==== Data section ====

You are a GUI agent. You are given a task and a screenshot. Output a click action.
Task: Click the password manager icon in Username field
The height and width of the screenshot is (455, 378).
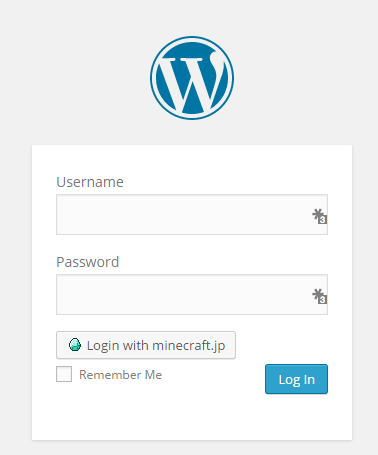coord(319,216)
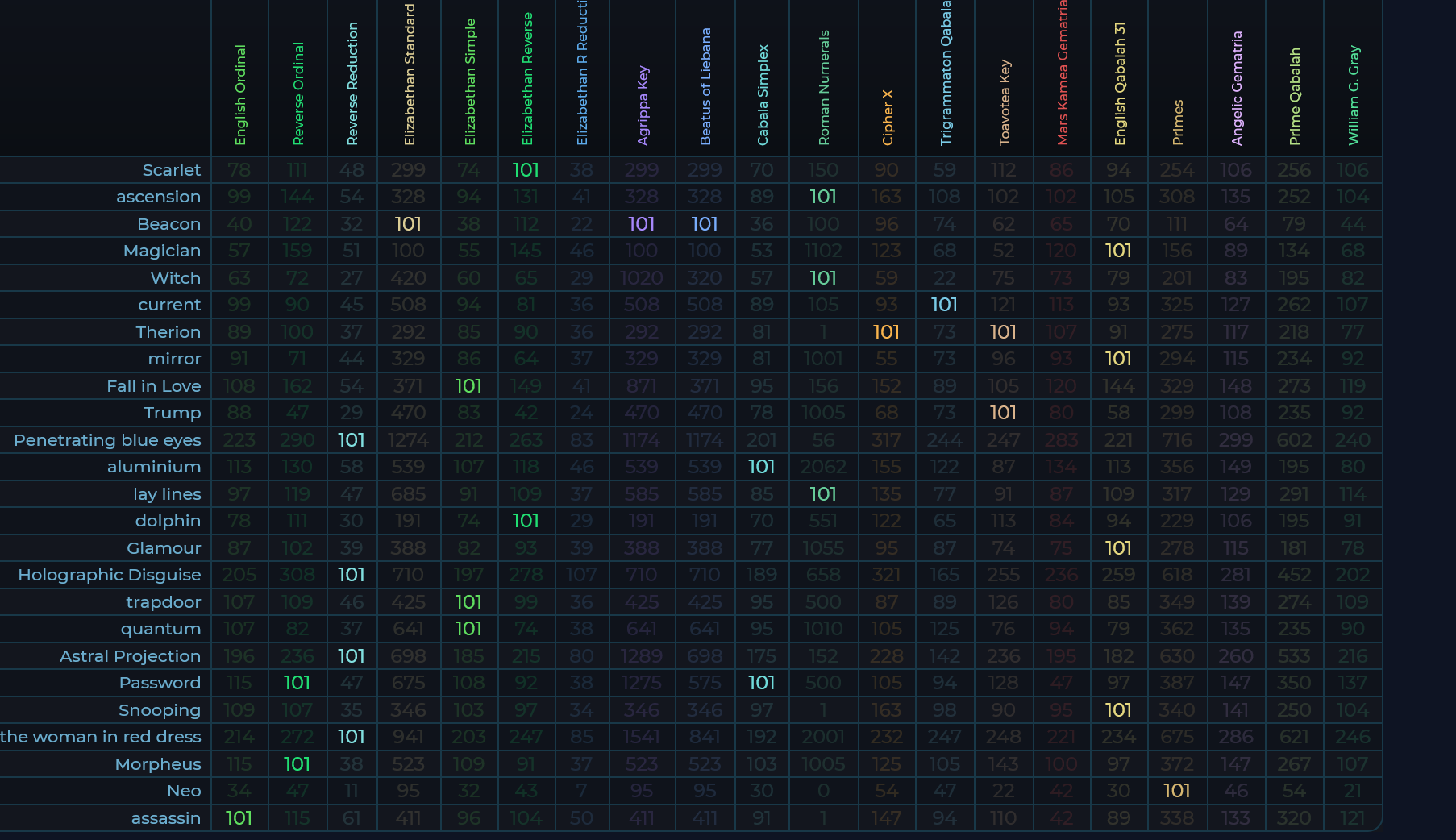The width and height of the screenshot is (1456, 840).
Task: Select the William G. Gray column header
Action: 1354,95
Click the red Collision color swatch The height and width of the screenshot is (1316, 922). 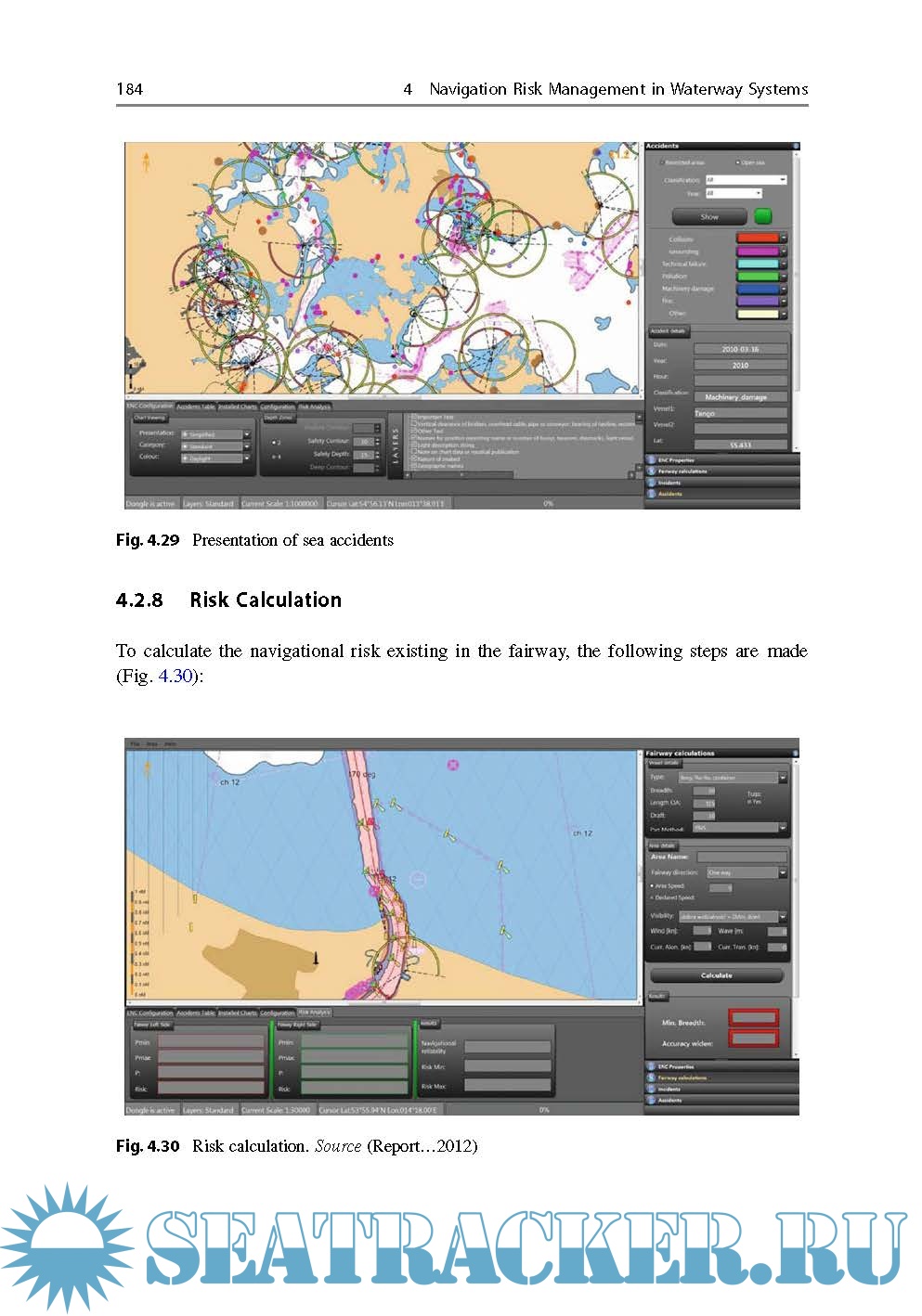[x=757, y=239]
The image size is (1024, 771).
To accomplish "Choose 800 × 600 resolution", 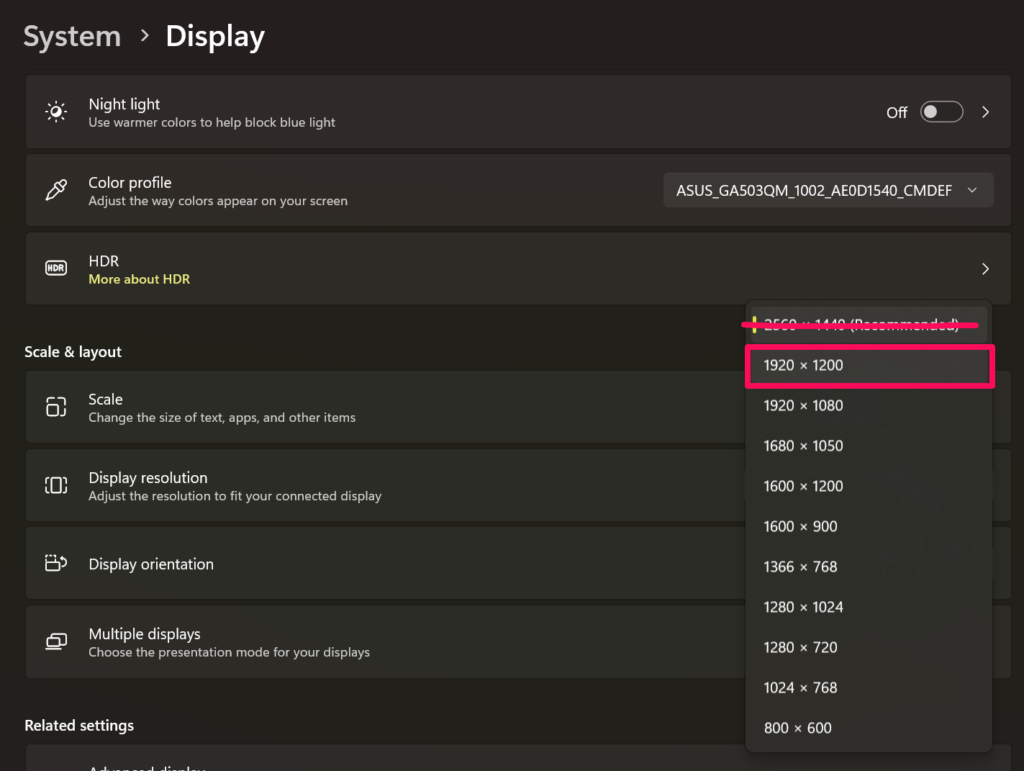I will pyautogui.click(x=868, y=728).
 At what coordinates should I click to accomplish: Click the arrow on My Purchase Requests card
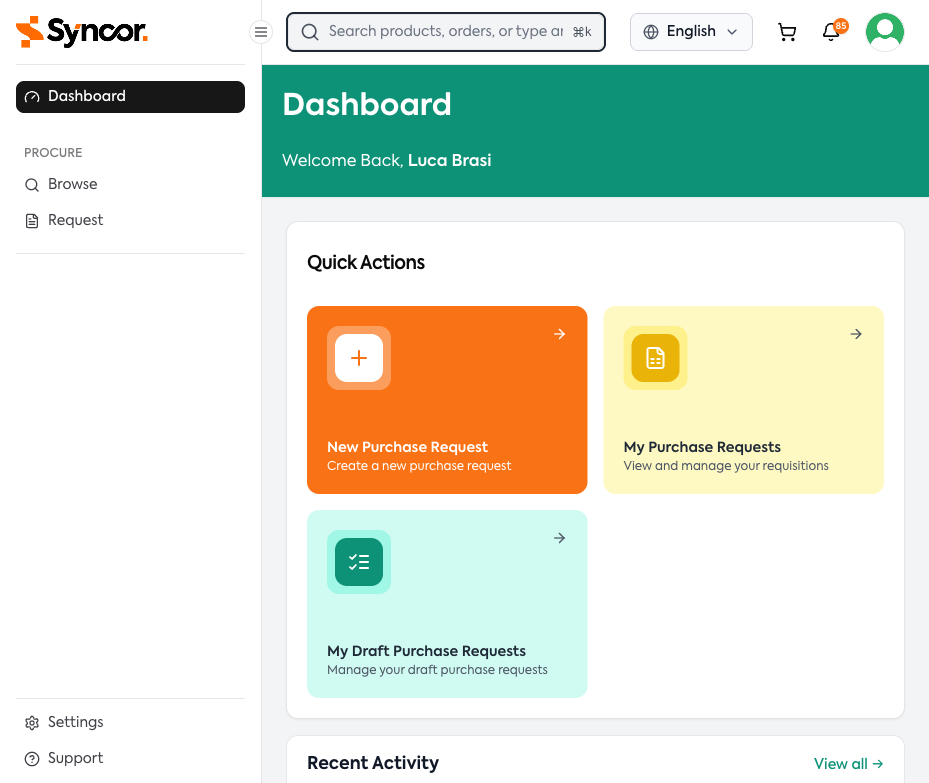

====

— Problem to work on —
Beginning at the top of the records above, transcribe each line exactly up to and including the line that holds "Task: Click the".

— Result of the task —
You are a GUI agent. You are given a task and a screenshot. Output a click action.
Task: Click the password manager icon in Username field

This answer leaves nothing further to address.